Saved data entries
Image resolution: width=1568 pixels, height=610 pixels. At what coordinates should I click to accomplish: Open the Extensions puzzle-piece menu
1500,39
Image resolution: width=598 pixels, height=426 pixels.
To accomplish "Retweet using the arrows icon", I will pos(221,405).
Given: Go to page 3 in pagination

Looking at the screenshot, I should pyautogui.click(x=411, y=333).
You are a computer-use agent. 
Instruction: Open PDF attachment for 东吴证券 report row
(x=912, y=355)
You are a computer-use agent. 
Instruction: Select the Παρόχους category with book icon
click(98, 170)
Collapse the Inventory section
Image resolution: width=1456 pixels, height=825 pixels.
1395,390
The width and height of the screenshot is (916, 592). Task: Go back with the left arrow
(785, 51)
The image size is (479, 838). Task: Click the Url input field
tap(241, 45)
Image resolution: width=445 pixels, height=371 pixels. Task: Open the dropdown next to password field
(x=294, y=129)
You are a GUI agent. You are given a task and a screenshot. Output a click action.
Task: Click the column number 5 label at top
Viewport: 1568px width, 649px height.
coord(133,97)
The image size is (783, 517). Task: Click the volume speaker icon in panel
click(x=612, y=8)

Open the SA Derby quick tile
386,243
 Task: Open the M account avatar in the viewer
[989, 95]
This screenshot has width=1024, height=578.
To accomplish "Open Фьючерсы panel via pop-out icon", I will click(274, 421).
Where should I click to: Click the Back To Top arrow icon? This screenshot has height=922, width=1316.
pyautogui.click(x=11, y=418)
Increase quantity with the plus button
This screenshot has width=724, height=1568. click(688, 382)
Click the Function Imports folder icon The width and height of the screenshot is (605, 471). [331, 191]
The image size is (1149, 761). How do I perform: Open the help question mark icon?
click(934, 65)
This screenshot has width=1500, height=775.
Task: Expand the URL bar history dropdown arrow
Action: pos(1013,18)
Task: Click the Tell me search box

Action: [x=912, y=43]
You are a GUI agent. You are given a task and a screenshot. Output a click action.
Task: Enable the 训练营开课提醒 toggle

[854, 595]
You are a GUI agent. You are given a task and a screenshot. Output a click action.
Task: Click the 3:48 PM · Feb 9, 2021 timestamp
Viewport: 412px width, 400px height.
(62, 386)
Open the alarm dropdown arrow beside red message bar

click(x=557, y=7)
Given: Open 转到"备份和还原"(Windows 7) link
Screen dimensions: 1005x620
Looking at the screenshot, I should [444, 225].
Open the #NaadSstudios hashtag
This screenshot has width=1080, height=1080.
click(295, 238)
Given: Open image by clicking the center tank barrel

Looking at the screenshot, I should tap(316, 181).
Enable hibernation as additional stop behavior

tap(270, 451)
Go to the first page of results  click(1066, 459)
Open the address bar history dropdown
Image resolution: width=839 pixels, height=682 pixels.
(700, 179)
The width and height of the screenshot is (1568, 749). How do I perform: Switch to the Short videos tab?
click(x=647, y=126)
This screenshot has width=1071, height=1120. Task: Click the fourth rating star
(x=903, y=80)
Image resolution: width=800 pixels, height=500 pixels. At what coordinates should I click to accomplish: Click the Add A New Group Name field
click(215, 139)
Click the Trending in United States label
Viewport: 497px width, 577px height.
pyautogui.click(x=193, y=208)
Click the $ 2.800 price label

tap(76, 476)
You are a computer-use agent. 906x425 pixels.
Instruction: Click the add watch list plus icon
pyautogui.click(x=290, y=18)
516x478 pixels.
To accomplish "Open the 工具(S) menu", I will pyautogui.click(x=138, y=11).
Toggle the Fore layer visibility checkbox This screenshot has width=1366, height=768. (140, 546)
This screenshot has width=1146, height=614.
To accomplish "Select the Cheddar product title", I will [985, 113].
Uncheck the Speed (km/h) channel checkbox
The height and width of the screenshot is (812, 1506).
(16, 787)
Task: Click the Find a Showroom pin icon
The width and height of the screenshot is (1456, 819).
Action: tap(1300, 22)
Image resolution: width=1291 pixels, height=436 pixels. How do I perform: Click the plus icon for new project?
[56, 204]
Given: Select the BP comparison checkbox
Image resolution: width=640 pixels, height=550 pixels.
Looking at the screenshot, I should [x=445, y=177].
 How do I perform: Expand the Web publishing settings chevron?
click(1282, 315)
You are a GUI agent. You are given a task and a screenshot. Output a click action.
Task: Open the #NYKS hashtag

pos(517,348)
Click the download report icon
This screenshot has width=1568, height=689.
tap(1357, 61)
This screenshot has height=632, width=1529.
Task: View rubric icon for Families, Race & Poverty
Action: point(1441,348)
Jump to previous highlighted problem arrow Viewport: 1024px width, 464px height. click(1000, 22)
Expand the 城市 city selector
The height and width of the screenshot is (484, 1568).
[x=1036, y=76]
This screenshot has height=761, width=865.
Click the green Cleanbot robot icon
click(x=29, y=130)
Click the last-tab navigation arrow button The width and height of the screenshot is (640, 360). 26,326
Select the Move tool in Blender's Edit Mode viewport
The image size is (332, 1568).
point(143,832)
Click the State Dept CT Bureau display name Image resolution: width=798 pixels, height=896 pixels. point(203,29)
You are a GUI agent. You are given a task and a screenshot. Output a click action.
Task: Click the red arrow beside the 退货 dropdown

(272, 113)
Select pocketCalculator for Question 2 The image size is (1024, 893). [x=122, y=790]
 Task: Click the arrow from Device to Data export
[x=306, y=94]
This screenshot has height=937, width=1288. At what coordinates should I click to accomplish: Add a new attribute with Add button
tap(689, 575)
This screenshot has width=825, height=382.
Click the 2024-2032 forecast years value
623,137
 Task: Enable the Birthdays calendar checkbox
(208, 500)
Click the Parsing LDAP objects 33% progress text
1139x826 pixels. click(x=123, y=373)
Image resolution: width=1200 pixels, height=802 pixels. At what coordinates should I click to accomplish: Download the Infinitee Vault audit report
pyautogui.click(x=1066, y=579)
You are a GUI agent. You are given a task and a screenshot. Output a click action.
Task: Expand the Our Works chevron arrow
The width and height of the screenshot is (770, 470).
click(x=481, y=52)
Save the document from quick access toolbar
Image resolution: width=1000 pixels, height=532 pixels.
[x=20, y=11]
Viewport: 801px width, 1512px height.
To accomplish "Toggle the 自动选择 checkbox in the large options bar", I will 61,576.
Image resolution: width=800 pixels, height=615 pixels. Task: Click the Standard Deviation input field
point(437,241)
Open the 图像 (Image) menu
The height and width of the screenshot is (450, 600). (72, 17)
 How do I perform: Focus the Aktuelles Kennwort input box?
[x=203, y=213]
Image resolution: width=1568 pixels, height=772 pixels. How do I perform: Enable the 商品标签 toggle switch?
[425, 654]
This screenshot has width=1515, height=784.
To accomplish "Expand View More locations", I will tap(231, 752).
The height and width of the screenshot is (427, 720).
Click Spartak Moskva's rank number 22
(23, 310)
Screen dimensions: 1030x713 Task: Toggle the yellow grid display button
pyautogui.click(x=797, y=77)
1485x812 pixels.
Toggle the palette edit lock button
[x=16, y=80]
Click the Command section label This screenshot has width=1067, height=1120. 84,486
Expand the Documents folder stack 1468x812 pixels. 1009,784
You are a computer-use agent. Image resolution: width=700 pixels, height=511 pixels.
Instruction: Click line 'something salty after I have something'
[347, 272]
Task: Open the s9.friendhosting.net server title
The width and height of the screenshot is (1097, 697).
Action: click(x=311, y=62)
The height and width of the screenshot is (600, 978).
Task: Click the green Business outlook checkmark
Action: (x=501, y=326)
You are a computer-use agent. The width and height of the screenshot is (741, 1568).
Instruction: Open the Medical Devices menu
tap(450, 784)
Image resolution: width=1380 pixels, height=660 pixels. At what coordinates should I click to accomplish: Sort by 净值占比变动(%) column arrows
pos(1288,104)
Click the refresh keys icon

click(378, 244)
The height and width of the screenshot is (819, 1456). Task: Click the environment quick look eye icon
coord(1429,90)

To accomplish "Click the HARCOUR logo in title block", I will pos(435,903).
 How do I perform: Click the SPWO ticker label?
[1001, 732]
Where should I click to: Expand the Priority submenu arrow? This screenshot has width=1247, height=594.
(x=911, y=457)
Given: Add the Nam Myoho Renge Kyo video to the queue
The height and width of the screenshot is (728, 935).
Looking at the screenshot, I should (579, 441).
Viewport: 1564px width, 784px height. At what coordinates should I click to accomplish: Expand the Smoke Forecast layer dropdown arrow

The problem:
Now copy each line of the entries that mentions "will".

Response:
To accomplish "Retweet using the arrows icon", I will pos(221,405).
To accomplish "Open Фьючерсы panel via pop-out icon", I will click(274, 421).
To accomplish "Open the 工具(S) menu", I will pyautogui.click(x=138, y=11).
To accomplish "Select the Cheddar product title", I will [985, 113].
To accomplish "Toggle the 自动选择 checkbox in the large options bar", I will 61,576.
To accomplish "Expand View More locations", I will tap(231, 752).
To accomplish "Click the HARCOUR logo in title block", I will pos(435,903).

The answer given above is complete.